Dataset entries:

══════════════════════════════

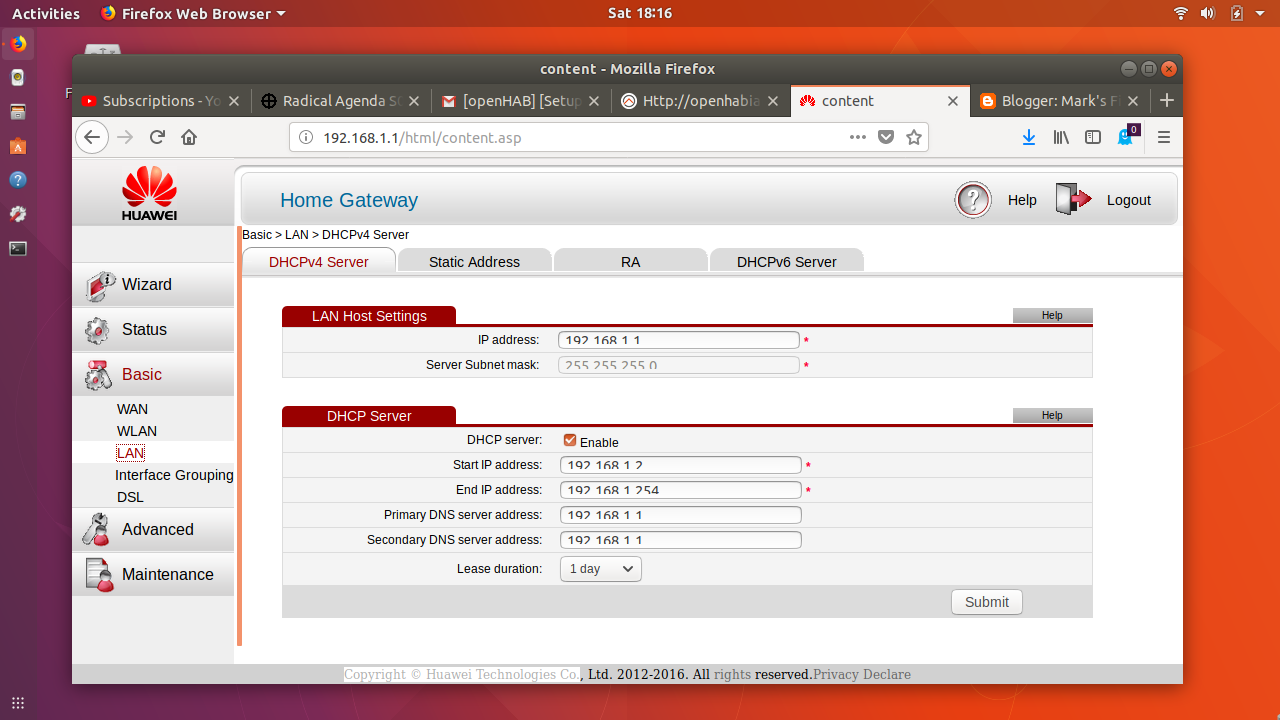Screen dimensions: 1280x720
Task: Switch to the DHCPv6 Server tab
Action: pyautogui.click(x=786, y=262)
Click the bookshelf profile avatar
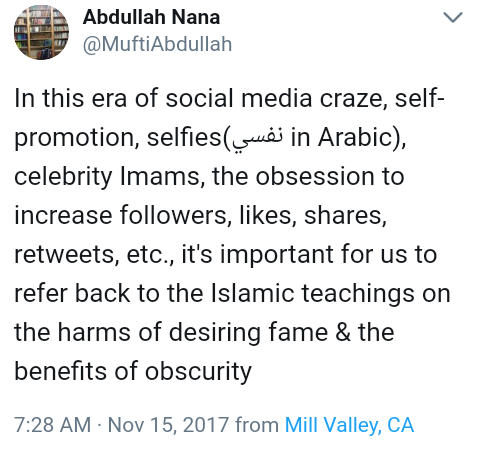 point(41,33)
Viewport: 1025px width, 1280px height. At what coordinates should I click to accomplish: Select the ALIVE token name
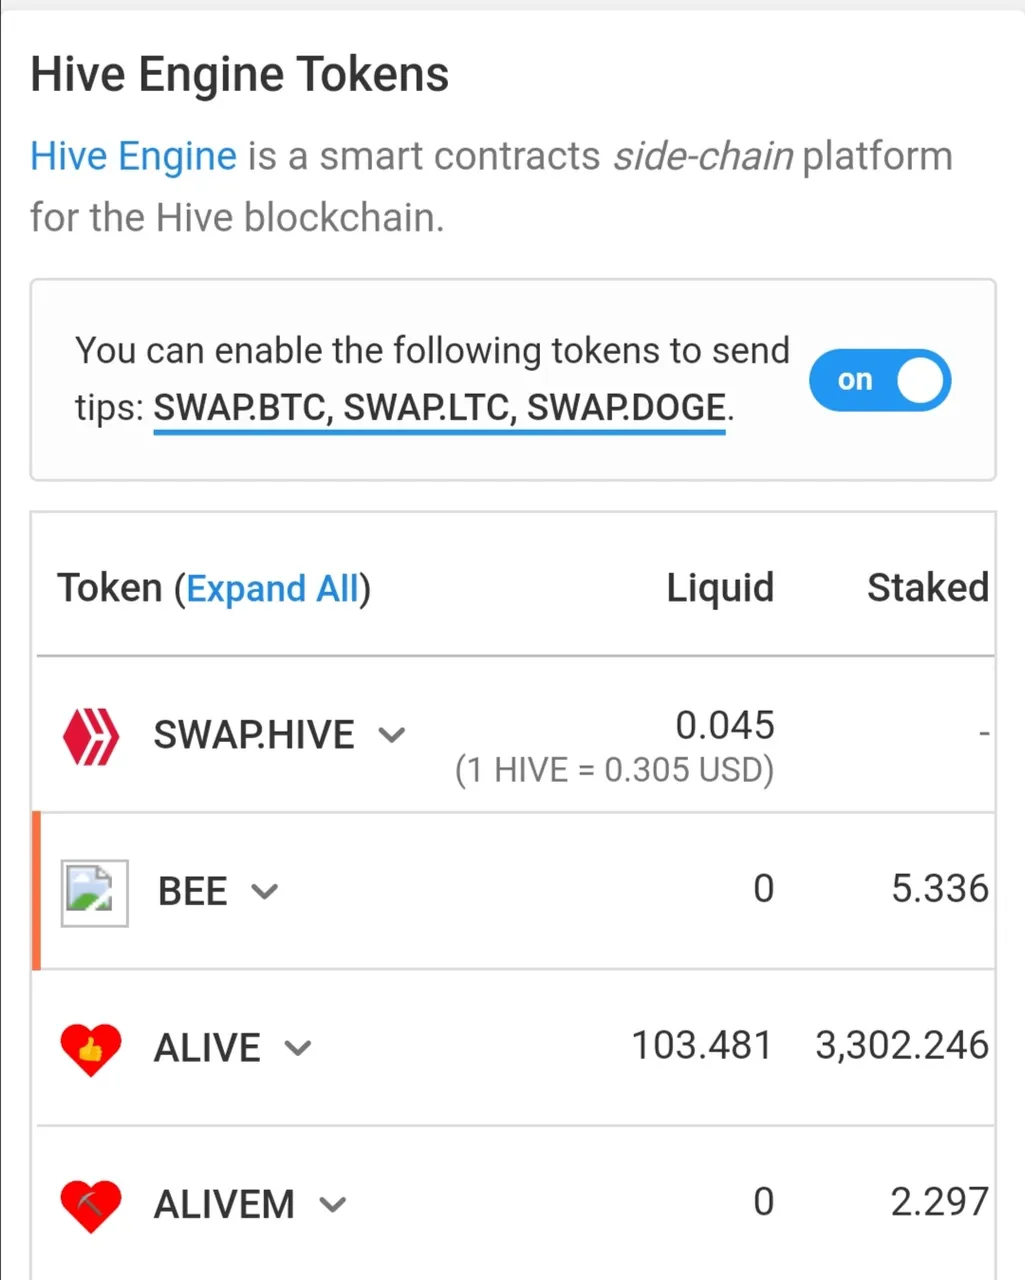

══════════════════════════════

Task goal
Pictures stay out. Copy exactly, and only, the lines from the one containing "Click the bookshelf profile avatar" through the end of the data.

Solution
Click the bookshelf profile avatar
 point(41,33)
Viewport: 1025px width, 1280px height. At what coordinates should I click to accomplish: Select the ALIVE token name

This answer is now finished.